South Africa: A Vivid Example of Life Without Rule of Law
The brutal effects of Apartheid were shared by Arthur Chaskalson, former chief justice, Constitutional Court of South Africa, in his keynote address during Friday’s luncheon at the World Justice Forum. Apartheid left no area of life untouched, he said. It was institutional in lives, it marginalized citizens and it was enforced through harsh means.
The rule of law was flawed in South Africa under Apartheid, in that only whites could vote, Chaskalson said. In his nation, the government had determined that whites were the superior race and the law legitimized that determination.

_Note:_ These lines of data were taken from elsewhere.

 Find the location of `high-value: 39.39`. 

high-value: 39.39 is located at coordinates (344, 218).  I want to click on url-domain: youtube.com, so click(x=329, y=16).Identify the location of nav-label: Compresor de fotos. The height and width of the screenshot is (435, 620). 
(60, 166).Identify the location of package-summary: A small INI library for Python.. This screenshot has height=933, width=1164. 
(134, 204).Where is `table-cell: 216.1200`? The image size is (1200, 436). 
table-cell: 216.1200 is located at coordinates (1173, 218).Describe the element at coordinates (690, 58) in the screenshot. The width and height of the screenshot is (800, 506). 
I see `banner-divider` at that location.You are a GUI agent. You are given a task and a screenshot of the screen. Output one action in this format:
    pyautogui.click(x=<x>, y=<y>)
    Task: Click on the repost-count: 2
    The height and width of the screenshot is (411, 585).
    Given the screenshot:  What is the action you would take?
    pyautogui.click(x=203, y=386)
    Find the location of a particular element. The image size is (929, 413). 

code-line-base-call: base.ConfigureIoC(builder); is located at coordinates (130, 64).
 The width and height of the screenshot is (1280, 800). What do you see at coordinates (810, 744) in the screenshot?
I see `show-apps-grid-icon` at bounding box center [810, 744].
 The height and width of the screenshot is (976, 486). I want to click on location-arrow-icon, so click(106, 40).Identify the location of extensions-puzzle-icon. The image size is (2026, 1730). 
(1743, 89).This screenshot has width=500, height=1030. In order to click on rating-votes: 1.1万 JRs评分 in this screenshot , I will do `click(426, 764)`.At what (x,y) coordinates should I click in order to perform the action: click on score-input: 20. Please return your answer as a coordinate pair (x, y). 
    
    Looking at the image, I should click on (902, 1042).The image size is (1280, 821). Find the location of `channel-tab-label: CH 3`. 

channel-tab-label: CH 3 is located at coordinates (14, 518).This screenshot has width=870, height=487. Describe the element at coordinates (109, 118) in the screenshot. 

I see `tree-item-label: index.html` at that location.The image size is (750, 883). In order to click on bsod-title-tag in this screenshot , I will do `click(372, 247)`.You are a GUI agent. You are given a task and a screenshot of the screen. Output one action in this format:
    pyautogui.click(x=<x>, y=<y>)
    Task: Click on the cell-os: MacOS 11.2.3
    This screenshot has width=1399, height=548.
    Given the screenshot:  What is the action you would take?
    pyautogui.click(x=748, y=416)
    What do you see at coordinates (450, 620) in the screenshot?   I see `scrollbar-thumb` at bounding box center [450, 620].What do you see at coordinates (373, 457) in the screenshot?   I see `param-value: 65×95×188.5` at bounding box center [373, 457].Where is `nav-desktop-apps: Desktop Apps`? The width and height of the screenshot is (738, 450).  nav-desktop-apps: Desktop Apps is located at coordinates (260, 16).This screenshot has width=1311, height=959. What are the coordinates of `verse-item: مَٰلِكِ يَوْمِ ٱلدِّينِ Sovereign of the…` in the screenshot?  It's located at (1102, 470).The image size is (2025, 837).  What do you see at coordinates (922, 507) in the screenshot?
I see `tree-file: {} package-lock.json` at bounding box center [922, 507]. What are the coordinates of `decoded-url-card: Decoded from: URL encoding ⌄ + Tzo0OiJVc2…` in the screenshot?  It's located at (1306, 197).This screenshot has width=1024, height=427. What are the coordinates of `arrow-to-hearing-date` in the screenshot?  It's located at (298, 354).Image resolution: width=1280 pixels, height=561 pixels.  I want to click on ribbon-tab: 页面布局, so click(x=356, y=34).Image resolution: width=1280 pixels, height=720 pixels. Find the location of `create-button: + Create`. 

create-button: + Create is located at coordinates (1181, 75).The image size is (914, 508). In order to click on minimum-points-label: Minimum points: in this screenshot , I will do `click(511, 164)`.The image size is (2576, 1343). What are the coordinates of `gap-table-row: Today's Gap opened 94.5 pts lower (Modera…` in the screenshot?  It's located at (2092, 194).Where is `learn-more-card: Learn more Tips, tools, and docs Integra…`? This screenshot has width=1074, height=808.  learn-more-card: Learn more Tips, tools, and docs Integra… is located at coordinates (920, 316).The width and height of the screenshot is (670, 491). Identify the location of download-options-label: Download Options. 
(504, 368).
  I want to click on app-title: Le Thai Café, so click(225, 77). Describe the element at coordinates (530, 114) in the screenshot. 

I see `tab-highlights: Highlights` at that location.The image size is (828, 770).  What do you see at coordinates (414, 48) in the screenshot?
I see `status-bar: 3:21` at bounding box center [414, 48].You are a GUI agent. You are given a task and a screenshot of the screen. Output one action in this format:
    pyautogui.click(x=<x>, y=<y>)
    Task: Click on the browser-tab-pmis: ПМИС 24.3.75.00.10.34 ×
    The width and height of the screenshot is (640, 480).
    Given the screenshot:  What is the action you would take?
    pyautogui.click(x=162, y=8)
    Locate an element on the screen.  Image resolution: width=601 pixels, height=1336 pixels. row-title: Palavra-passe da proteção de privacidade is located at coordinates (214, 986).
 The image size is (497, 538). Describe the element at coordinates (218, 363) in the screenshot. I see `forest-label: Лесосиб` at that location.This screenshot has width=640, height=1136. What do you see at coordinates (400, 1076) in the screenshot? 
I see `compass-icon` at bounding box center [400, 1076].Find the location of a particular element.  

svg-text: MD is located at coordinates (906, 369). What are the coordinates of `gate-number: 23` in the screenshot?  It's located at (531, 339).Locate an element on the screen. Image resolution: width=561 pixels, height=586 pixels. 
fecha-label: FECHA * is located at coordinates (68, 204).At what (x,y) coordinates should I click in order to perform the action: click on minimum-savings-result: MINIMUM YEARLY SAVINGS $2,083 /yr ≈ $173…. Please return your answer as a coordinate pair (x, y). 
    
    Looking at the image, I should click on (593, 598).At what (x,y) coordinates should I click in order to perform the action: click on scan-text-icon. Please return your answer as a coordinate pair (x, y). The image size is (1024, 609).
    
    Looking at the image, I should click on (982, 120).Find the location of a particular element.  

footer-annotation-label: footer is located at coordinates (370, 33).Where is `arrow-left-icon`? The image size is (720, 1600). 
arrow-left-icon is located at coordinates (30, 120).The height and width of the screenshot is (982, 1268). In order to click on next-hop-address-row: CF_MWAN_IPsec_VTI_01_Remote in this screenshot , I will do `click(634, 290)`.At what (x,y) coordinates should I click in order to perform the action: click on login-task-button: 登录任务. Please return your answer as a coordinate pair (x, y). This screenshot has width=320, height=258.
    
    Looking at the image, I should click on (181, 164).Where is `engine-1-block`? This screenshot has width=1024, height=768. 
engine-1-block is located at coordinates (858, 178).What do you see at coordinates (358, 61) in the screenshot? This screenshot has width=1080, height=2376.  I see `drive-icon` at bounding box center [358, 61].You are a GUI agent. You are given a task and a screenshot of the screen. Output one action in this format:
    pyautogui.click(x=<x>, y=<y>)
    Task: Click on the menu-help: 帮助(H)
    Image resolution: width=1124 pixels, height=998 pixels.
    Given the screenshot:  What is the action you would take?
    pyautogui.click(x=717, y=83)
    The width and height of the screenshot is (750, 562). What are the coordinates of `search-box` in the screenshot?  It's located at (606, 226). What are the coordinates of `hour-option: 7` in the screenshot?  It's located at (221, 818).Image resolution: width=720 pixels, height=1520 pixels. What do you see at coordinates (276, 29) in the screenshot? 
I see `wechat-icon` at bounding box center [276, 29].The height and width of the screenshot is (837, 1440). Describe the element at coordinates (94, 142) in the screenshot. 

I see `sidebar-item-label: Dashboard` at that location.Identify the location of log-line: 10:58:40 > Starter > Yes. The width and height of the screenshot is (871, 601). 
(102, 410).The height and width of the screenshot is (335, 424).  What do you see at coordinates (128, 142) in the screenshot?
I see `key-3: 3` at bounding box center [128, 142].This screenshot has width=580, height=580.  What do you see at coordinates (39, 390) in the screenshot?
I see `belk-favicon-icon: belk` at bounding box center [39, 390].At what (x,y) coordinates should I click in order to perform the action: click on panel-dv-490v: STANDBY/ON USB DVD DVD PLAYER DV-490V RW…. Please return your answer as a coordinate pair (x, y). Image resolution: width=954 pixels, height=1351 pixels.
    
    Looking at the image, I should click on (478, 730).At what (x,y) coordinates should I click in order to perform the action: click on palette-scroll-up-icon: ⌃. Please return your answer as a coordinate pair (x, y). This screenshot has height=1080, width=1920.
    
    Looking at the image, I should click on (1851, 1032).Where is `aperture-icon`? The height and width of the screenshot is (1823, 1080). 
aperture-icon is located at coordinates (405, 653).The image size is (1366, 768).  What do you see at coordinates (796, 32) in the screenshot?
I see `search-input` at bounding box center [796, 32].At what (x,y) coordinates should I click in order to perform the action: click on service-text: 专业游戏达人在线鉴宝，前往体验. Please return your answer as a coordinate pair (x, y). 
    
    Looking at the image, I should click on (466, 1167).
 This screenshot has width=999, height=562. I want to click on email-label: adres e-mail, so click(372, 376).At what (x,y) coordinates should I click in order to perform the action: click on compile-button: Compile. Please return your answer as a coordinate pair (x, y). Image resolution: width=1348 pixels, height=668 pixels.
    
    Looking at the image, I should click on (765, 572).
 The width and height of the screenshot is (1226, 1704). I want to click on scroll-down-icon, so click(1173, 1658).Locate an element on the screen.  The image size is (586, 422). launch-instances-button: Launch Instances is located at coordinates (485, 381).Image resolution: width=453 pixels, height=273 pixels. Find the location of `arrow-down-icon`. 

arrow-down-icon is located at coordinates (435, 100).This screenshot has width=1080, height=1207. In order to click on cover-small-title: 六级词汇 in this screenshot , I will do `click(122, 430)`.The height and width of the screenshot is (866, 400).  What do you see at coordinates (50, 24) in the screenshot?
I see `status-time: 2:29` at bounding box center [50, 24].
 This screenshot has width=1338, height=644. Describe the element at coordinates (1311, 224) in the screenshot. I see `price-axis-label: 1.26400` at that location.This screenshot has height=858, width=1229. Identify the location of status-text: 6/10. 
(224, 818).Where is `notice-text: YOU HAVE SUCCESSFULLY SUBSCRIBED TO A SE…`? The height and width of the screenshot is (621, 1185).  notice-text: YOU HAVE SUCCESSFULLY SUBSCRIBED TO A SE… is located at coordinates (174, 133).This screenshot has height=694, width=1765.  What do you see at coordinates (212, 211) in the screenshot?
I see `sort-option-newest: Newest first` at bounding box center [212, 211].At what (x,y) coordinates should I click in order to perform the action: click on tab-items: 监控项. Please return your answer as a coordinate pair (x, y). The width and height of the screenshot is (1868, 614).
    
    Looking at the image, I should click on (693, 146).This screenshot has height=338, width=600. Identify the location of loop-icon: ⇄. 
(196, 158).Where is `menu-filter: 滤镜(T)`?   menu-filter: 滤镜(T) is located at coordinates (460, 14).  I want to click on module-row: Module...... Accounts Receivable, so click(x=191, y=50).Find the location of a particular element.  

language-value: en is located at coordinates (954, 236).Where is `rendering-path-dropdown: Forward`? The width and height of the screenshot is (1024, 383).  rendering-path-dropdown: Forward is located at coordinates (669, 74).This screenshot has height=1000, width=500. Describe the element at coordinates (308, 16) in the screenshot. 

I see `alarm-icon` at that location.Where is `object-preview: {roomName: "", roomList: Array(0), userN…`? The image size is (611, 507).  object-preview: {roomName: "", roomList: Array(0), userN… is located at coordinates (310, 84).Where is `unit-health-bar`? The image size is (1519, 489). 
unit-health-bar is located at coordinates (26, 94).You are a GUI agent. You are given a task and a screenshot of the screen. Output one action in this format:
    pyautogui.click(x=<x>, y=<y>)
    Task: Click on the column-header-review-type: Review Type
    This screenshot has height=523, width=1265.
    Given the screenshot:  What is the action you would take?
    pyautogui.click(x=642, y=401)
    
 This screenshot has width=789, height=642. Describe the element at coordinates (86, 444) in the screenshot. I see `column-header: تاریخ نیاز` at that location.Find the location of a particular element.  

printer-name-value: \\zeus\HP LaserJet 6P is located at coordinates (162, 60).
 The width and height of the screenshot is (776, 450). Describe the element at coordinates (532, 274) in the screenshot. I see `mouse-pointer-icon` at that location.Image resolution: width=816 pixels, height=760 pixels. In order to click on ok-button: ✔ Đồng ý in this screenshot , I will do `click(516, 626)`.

He noted that the laws are still unfair in many countries.
To be truly effective, Chaskalson continued, the rule of law “must be part of the legal and political culture.” Post-Apartheid South Africa brought a new constitution that signified progress, and though “I am an optimist,” there is still widespread poverty, disparity between rich and poor, and violence, acknowledged Chaskalson.
The constitution is not enough in and of itself, and there has begun to be some “looking behind” the document to study service delivery and other aspects that affect daily life. Chaskalson mentioned public health as an example, including the AIDS crisis.
“If we believe in the dignity of everyone, we must work to create an environment in which is it allowed to occur,” and be fostered, stressed the Chief Justice.
Chaskalson’s address was followed by a lively conversation that included the keynoter, as well as U.S. Supreme Court Justice Ruth Bader Ginsburg and William H. Taft IV, Warren Christopher professor of practice of international law and diplomacy at Stanford University.